I like the flavour of popcorn.
Popcorn is really nothing more than corn that's been cooked in a specific way.
In it's barest form (dry), it's a reasonably nutritious low-calorie grain.
In it's most dressed up form (heavily buttered and flavoured) it can be teeth-rottingly decadent
(but still at least vaguely nutritious).
The science of popcorn making (more or less)
As far as I can tell,
the secret to making popcorn is to maximize internal pressure in
the popcorn before it pops. Pressure is provided by the steam from
super-heated water in the cooking kernel. When you have enough pressure
inside of the kernel, it's outer casing gives way, and the kernel explodes
(pops) and all (most) of the super-heated water turns to steam. (for those
of you who paid attention in physics/chemistry class, you'll realize that
this sudden mass transition from liquid to steam also cools the kernel,
which is why it doesn't go on to burn immediately after popping).
To get the perfectly popped kernel, you want a maximal distribution of
heat into the corn before the casing gives way. If the heat is to low,
the steam can leak out slowly, resulting in a less 'light' kernel than
you really want. If the heat is too high (and/or unevenly distributed),
only part of the kernel will be hot enough to pop, giving a partially
executive summary:The 'perfect' temperature and even heating are the
goals of the gourmet popper
A pot and a small pan are needed to make popcorn.
The small pan is to heat
the butter (most (but not all) people put butter/margarine on their popcorn).

What the task asks: Could you return, word for word, the passage of the popcorn text between "Popcorn is really" and "least vaguely nutritious).", inclusive?

Source data:
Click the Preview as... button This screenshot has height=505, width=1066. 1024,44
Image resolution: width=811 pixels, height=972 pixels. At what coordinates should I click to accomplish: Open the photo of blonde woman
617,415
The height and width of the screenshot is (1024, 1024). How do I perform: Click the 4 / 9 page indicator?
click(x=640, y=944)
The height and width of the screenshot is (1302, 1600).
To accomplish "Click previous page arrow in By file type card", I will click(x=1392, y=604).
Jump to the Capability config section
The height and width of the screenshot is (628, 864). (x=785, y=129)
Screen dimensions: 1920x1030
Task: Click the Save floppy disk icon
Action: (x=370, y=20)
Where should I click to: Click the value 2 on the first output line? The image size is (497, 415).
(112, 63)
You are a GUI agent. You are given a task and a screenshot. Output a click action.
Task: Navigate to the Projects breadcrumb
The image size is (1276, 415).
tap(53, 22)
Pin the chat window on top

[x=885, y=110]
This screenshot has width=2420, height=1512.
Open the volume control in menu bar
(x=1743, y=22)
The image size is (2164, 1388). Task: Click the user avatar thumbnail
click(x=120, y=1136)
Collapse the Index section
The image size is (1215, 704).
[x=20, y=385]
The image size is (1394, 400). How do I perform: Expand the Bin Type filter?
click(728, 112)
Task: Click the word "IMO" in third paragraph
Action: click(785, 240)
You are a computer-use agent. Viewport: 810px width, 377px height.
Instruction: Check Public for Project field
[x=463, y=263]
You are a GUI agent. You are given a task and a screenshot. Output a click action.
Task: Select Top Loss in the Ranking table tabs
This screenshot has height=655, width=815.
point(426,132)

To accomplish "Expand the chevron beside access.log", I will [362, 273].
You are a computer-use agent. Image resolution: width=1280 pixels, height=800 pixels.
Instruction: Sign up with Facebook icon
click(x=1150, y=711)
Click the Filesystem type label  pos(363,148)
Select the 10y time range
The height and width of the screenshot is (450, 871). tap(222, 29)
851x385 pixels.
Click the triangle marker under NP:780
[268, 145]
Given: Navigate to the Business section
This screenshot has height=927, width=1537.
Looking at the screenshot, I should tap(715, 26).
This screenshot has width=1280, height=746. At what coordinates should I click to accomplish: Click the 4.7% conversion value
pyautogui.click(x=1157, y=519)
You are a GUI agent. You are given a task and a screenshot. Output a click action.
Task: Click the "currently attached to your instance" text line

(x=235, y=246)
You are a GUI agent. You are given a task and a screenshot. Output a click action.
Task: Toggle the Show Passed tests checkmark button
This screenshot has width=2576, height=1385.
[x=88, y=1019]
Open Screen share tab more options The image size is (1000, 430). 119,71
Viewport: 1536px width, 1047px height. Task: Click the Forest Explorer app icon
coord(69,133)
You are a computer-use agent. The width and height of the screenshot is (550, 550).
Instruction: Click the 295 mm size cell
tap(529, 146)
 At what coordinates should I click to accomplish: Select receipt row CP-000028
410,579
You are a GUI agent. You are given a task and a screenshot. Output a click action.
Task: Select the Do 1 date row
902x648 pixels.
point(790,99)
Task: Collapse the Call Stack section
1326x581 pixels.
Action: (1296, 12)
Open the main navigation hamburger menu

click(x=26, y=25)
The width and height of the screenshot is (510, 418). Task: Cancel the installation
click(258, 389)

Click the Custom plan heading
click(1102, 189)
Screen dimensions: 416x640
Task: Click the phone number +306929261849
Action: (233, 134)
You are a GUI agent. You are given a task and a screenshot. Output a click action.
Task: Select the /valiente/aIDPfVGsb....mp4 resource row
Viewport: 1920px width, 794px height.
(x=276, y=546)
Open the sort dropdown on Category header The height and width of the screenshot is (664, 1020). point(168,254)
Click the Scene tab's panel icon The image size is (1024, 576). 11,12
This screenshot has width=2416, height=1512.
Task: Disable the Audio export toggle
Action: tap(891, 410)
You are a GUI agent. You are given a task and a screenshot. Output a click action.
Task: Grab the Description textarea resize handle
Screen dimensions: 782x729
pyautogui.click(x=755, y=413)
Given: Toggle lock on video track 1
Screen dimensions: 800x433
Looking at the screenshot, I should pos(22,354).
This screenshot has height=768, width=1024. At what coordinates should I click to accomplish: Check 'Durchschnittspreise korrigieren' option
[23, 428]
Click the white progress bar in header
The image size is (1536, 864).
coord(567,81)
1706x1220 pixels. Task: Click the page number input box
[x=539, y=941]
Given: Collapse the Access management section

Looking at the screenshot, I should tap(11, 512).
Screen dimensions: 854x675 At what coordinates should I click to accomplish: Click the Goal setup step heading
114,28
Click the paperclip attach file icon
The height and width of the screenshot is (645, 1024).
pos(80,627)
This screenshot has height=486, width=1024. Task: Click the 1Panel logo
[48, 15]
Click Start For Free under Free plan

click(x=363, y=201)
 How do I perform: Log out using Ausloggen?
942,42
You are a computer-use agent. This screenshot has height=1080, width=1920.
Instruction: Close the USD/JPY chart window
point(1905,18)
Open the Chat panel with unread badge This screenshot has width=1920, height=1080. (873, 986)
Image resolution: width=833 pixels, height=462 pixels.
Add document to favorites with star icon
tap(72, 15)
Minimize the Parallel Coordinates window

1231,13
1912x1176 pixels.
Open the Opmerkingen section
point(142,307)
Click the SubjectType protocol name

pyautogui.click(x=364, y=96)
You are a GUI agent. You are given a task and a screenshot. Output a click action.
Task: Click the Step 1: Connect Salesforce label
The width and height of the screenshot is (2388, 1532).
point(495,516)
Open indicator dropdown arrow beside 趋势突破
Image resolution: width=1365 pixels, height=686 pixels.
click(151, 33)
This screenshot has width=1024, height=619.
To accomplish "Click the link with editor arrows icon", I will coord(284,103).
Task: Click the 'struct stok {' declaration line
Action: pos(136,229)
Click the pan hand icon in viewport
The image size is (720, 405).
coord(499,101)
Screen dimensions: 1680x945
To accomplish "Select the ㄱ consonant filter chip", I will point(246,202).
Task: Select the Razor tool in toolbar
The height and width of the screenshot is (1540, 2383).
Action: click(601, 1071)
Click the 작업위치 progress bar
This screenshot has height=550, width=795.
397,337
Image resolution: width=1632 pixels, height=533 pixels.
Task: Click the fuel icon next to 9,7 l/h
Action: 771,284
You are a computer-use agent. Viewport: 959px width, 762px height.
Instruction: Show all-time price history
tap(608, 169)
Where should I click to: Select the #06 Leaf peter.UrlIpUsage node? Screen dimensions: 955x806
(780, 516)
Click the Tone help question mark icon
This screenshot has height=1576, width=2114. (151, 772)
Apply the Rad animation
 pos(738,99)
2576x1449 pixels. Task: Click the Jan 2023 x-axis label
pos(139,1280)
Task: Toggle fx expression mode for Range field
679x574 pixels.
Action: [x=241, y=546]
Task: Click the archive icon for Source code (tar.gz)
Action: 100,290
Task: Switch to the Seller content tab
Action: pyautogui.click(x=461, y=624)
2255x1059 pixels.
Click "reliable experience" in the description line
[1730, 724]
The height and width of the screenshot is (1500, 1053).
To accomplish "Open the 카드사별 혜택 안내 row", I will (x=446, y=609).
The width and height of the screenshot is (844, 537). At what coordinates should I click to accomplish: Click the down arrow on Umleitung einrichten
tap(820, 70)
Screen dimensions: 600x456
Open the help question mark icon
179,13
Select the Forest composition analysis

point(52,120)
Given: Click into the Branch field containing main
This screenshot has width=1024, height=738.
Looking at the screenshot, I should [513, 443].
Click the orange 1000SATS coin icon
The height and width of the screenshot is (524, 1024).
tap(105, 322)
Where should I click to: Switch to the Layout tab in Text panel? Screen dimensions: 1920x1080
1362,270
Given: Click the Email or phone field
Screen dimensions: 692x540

Task output:
Popcorn is really nothing more than corn that's been cooked in a specific way.
In it's barest form (dry), it's a reasonably nutritious low-calorie grain.
In it's most dressed up form (heavily buttered and flavoured) it can be teeth-rottingly decadent
(but still at least vaguely nutritious).